### CONSIGNA 1
Según el texto proporcionado, ¿en qué año terminó el autor el primer año del programa de doctorado?

Memorias de José Juan Arrom, Profesor Emérito de la Universidad de Yale y Doctor Honoris Causa de la Universidad de La Habana. Académico, etnólogo, hispanista, historiador y divulgador
de la cultura cubana. En su obra se mezcla lo erudito y lo popular en
un cubanísimo estilo.
Después de graduarme en Yale seguí
mis estudios literarios en la misma universidad. Al terminar el primer año del
programa de doctorado, en 1938, ya tenía un poco de dinero ahorrado y decidí
regresar de visita a Mayarí por unas semanas. Me acompañó el compañero del
Departamento de Español, Robert McNemey, un irlandés rubio y bonachón que se
daba a querer por todo el mundo y tenía muchas ganas de conocer a Cuba.
Imagínate la emoción, mi primera
visita después de haber estado ausente seis años. Encontré a mis hermanitos
crecidos, pero mi pueblo ahora se había achicado. Yo estaba acostumbrado a ver
frente a mi casa el Ayuntamiento, un edificio de cemento de un solo piso, que
de niño me parecía muy grande, pero después de ver los edificios de Nueva York
y de Boston y las torres de Yale, pues lo encontré muy pequeño y bajito. Y las
calles estaban tan calladas, porque casi no había tránsito. Sí, Mayarí era una
villa tranquila. Pero eso sí, la gente muy buena, muy cariñosa, muy
compenetrada.

(Registros de ubicación de palabras y elementos)
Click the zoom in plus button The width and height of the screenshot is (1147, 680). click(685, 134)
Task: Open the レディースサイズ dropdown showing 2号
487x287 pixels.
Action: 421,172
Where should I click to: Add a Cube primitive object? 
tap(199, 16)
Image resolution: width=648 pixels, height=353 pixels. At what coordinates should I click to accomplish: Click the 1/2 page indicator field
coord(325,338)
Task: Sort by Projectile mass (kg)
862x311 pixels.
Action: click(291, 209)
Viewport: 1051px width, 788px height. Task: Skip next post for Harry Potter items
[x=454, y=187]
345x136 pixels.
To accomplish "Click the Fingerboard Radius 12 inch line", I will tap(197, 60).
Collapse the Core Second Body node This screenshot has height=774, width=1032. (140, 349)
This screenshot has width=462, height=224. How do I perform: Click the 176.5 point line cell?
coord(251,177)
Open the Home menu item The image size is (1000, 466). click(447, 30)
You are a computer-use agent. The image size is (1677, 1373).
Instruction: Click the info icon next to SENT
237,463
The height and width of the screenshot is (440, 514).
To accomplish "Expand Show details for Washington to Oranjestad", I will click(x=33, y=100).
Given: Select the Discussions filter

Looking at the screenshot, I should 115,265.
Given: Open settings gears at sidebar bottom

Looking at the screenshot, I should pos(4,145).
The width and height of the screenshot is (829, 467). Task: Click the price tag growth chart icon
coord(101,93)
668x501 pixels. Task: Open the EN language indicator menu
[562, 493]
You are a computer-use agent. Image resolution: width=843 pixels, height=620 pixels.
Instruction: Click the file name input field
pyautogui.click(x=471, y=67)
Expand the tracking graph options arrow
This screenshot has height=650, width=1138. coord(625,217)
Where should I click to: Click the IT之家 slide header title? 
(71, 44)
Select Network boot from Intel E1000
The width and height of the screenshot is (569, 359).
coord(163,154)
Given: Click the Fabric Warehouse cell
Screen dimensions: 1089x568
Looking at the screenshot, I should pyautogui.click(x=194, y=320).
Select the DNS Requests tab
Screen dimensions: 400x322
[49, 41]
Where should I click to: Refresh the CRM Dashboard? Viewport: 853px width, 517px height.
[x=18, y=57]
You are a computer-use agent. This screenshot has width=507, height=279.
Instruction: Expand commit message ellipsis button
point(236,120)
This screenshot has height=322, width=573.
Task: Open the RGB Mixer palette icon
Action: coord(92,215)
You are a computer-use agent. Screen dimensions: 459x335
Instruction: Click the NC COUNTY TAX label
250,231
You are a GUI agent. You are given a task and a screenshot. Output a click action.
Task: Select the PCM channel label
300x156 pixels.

### CONSIGNA 2
Reescribe las líneas de los registros desde la primera hasta la que contiene "tap(199, 16)", ambas incluidas. Copia también las instrucciones y ajusta en -31 cada coordenada de las respuestas.

### RESULTADO DEL EJERCICIO 1
En 1938.

### RESULTADO DEL EJERCICIO 2
Click the zoom in plus button The width and height of the screenshot is (1147, 680). click(654, 103)
Task: Open the レディースサイズ dropdown showing 2号
487x287 pixels.
Action: 390,141
Where should I click to: Add a Cube primitive object? 
tap(168, -15)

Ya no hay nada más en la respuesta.